— About this exercise —
Please print, exactly, only the lines in the entries below from the line that has "Task: Click the latitude tick label 80" through the line that has "The width and height of the screenshot is (692, 443).". Pictures don't go in.

— Supplied data —
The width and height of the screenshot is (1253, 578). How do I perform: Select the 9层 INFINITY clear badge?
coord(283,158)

---

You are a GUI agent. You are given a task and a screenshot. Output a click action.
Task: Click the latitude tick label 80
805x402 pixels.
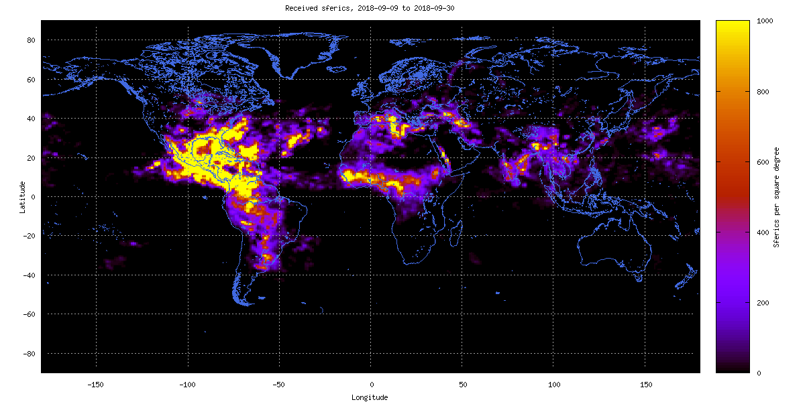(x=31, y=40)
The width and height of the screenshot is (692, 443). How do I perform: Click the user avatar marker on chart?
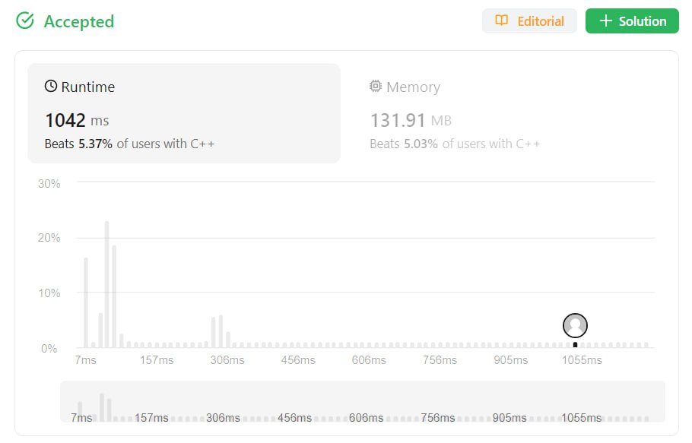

— Output for this task —
Task: Click the latitude tick label 80
805x402 pixels.
(x=31, y=40)
The width and height of the screenshot is (692, 443). How do I perform: Click the user avatar marker on chart?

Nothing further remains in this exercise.